Shft + Alt = изм. масштаба (изменение яркости)
Молоко Сыр Хлеб Крем для бритья
Они спрашивают, это твой почерк? Конечно мой, это клавиши управления «Деспотом» на тот случай, если мышка начинает дурить, и я так всегда пишу, когда составляю список покупок. Я вроде помню, что записывал эти комбинации клавиш несколько месяцев назад, а потом потерял бумажку, на которой сделал запись. Я смотрю на перепачканную, помятую визитку в прозрачной полиэтиленовой папочке, узнаю собственный почерк и чувствую, как у меня во рту все пересыхает окончательно, и только и могу, что мямлить, почерк вроде бы как мой, но что с того, ведь кто угодно, любой, всякий мог это взять, то есть… но им вроде вполне хватает и сказанного, и допрос продолжается.

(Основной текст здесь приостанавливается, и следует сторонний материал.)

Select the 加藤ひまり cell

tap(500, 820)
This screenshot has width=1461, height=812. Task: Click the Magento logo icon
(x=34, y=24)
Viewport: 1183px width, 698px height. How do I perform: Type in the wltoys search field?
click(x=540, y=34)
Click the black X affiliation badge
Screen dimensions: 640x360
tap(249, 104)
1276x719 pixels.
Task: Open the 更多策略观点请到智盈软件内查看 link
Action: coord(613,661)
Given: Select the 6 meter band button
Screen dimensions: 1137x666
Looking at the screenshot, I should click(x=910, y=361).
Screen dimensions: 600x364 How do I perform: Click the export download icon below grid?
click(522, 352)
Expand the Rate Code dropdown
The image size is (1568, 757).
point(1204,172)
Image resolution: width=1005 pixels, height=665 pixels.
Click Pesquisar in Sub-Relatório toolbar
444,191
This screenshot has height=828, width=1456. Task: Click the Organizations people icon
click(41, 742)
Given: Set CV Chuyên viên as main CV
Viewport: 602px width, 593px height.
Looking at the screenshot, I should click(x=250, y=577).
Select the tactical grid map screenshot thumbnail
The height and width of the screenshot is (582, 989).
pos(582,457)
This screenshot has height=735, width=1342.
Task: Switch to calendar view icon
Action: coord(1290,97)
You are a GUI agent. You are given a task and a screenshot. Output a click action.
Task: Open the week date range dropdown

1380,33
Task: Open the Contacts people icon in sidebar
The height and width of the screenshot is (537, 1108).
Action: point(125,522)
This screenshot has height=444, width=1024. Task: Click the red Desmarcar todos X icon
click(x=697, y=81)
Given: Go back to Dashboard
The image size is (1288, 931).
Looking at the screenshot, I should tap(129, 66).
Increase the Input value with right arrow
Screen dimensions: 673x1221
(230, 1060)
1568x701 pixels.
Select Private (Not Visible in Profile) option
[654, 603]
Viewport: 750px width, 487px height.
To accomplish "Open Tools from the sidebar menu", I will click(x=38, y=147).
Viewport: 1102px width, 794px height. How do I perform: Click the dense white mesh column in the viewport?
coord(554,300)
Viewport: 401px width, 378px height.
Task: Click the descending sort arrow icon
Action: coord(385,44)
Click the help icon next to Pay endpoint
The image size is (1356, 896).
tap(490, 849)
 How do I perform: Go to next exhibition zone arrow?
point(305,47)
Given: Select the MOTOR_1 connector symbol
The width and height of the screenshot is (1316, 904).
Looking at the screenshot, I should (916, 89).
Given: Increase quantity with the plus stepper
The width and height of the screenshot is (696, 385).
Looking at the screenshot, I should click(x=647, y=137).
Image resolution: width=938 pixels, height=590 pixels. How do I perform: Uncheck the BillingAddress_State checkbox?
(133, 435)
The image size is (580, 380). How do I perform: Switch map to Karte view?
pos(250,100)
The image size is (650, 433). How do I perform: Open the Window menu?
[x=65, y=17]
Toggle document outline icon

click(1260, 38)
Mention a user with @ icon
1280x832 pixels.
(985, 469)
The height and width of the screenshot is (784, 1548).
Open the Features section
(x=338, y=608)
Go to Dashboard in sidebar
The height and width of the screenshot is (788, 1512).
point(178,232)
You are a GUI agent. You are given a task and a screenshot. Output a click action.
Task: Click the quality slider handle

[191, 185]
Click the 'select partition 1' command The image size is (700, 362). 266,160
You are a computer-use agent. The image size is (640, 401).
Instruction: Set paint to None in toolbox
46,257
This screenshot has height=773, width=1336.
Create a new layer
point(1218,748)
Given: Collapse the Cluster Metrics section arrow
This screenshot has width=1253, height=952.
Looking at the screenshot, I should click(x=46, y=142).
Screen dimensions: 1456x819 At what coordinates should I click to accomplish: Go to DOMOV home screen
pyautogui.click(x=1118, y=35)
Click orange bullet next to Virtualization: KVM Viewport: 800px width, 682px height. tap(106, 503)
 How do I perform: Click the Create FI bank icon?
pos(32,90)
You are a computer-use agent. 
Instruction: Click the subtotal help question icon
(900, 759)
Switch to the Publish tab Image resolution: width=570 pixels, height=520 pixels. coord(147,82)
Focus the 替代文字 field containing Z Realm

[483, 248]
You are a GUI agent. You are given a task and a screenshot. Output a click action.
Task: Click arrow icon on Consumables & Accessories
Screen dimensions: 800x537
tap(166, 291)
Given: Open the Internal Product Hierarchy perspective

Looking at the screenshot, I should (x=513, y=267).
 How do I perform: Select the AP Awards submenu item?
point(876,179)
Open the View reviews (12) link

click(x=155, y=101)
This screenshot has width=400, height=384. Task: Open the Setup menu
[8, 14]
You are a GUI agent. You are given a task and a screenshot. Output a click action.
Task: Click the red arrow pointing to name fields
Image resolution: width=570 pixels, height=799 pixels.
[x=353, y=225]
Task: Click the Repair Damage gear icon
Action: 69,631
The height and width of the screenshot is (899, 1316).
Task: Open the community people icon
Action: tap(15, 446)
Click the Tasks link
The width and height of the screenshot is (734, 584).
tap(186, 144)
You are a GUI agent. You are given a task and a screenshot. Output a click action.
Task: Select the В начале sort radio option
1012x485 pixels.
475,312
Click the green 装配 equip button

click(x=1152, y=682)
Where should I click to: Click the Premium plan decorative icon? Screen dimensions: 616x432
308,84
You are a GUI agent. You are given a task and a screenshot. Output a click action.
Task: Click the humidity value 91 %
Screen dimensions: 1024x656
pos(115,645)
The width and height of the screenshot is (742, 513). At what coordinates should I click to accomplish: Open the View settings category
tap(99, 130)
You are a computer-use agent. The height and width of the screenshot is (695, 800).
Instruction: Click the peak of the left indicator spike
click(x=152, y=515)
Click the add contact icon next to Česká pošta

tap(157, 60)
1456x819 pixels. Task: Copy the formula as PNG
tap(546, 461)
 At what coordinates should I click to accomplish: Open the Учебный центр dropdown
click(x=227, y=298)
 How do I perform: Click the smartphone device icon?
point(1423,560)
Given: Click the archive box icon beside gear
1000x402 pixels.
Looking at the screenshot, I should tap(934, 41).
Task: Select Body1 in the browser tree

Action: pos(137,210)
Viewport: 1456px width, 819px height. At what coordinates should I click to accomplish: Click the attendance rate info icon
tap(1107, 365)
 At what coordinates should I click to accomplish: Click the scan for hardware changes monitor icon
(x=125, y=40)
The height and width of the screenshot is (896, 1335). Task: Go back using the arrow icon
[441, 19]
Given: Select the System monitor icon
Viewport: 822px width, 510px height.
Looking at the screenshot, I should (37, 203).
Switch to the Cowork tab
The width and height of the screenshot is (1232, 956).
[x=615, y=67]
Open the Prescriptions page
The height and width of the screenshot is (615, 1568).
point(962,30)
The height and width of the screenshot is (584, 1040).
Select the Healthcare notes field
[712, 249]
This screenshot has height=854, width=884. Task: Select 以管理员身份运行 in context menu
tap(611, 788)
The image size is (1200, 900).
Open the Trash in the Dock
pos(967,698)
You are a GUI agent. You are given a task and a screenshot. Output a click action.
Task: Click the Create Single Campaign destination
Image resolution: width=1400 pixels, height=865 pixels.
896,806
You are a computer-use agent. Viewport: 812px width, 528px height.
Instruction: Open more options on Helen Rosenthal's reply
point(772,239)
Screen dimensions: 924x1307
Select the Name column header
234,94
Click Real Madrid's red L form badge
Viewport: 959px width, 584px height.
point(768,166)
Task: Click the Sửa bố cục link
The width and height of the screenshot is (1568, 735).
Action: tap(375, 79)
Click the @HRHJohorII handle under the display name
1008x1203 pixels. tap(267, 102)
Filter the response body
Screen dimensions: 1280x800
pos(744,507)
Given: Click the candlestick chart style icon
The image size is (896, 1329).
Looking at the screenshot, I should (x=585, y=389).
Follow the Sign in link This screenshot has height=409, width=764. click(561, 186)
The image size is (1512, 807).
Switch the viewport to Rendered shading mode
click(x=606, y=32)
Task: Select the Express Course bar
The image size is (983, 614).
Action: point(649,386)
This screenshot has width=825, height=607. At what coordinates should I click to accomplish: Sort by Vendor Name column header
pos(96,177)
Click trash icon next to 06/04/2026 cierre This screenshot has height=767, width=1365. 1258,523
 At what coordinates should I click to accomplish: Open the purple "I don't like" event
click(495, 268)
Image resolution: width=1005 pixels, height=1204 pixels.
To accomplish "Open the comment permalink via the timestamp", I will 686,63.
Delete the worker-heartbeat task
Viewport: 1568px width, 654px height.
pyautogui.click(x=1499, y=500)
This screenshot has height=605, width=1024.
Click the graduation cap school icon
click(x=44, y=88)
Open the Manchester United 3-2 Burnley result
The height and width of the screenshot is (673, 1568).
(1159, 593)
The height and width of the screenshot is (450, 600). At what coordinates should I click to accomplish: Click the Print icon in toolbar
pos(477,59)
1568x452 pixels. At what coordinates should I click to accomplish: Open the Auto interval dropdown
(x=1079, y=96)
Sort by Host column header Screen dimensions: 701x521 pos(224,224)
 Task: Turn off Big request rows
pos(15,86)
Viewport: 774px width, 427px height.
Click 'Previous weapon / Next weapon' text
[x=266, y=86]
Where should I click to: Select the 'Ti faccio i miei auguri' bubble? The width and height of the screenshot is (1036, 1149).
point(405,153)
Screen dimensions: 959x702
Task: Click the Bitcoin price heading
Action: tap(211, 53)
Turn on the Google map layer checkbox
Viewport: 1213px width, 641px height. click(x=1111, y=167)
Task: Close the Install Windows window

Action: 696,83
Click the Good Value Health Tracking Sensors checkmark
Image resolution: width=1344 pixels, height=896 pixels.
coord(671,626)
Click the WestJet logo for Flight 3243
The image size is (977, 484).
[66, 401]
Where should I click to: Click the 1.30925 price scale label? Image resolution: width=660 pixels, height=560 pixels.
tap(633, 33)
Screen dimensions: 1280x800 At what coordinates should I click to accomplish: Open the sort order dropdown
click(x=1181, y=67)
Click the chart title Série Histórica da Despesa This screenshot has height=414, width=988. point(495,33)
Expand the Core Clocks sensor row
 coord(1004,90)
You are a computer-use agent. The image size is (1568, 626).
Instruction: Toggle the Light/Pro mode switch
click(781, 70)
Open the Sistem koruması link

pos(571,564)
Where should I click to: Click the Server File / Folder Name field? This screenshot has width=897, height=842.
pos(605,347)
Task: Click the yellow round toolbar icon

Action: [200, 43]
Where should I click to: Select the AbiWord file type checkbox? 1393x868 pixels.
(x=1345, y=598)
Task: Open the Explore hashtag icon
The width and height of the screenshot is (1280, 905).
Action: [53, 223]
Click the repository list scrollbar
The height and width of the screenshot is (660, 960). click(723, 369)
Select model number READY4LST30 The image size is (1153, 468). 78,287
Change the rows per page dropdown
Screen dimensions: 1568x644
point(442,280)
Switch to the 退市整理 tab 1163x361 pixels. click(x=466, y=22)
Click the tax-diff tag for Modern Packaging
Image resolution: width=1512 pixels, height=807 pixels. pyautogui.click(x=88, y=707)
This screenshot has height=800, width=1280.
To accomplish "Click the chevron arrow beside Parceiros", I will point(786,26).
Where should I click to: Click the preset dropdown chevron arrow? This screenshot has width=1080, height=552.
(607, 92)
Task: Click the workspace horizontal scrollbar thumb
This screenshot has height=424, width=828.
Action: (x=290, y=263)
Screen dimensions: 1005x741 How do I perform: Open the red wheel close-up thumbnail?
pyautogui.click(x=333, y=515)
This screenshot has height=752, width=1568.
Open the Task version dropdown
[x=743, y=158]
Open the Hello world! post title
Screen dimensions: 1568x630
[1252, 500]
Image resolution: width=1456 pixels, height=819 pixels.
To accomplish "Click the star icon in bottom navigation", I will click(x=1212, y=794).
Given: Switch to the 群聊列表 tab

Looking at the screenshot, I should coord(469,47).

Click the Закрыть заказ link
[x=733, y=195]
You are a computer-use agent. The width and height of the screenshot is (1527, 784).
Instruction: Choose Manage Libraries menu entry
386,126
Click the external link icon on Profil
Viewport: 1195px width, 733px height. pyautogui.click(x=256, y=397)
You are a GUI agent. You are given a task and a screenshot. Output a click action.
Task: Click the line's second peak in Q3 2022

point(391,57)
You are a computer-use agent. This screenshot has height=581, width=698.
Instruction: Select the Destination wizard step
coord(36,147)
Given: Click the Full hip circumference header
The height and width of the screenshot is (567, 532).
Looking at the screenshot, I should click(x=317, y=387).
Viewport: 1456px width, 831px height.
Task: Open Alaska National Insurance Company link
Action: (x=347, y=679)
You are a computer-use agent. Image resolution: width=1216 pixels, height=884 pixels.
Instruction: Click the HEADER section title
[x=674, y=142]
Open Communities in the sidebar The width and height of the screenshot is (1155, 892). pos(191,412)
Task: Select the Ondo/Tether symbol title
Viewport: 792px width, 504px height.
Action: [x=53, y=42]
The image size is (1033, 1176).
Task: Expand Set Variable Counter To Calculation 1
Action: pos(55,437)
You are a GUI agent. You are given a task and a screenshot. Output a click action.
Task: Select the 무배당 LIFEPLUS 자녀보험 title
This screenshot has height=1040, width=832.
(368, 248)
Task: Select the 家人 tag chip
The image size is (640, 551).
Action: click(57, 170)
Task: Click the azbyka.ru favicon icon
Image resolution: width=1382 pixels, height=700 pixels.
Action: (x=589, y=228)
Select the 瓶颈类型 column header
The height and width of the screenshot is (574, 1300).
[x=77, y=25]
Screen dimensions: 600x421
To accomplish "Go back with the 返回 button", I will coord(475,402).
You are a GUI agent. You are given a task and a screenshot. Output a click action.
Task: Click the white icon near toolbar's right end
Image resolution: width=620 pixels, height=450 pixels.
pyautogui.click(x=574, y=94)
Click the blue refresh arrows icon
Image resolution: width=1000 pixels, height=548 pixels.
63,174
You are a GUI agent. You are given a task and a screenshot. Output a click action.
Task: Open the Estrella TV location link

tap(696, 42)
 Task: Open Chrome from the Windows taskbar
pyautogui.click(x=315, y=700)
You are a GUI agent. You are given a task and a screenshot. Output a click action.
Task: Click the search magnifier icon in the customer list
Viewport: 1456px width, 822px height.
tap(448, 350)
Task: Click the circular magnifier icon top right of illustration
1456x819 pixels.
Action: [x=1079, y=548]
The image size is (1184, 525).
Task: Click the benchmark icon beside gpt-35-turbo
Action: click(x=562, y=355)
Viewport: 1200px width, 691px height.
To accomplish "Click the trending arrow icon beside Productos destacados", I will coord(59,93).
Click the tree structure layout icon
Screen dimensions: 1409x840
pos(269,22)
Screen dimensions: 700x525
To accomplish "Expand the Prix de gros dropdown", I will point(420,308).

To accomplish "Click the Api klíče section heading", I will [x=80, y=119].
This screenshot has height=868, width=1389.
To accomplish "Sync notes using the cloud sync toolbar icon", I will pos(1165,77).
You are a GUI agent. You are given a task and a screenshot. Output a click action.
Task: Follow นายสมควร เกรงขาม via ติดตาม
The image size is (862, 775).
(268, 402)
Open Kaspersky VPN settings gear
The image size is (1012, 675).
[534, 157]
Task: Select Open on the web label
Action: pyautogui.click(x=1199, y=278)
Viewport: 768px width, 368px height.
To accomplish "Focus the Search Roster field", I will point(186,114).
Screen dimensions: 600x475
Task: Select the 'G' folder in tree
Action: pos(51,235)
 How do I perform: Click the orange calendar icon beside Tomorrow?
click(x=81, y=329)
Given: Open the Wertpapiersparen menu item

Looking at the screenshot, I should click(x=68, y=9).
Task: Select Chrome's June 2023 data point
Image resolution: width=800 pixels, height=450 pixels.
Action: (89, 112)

А я думаю только об одном: не признавайся, не признавайся, не признавайся. Тут и детективы, и инспекторы, и старшие инспекторы, и начальники, и еще хер знает кто; потом еще технические специалисты, ребята из криминальной полиции и отдела по борьбе с терроризмом и региональные парни — я уже со счету сбился; и все задают вопросы, все, суки, задают одни и те же вопросы, а я всем этим сукам стараюсь давать одни и те же ответы; увидеть инспектора Макданна, который всасывает слюну сквозь сжатые зубы и угощает меня своими «Би энд Эйч», — все равно что встретить старого приятеля, хотя и он тоже достает меня своими вопросами. Когда ребята из отдела борьбы с терроризмом, похоже, потеряли ко мне интерес, немного полегчало, но все остальные тут как тут, а я плохо соображаю, совсем плохо, и не сплю.